━━ Provided records ━━
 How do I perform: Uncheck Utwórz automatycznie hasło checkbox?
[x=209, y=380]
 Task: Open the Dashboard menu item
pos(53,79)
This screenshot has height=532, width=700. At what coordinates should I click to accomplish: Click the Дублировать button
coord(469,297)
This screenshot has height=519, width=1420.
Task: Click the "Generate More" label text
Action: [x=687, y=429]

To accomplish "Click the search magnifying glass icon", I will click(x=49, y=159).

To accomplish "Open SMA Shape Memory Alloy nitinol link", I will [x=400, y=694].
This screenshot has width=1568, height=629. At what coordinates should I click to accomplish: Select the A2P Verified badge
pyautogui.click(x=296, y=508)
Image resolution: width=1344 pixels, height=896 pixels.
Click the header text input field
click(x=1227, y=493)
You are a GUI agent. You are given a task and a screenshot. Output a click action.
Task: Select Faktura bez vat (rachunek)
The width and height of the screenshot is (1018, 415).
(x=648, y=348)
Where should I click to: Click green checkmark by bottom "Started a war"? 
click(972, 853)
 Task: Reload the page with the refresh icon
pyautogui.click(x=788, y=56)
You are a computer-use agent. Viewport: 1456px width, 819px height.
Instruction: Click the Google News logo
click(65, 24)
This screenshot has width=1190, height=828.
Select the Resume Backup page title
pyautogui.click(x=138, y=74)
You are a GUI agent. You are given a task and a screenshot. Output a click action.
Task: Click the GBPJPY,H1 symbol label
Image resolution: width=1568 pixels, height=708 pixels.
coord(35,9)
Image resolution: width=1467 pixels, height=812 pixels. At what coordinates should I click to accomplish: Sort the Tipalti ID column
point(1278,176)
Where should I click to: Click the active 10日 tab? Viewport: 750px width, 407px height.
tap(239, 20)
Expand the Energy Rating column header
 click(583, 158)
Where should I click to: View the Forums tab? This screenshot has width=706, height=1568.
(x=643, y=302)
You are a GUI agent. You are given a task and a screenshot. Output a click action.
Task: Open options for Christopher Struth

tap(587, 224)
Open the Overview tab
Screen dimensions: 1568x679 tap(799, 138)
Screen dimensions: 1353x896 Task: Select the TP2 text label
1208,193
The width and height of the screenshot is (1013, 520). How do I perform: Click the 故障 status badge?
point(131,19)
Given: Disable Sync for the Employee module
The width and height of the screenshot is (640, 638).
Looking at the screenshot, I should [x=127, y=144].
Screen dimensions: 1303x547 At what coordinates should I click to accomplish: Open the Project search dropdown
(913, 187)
━━━
Copy out the items from the line containing "The width and height of the screenshot is (1013, 520)." through the last of the items, with "Employee" swapped for "Staff" and nothing else changed. Give only those lines.

The width and height of the screenshot is (1013, 520). How do I perform: Click the 故障 status badge?
point(131,19)
Given: Disable Sync for the Staff module
The width and height of the screenshot is (640, 638).
Looking at the screenshot, I should [x=127, y=144].
Screen dimensions: 1303x547 At what coordinates should I click to accomplish: Open the Project search dropdown
(913, 187)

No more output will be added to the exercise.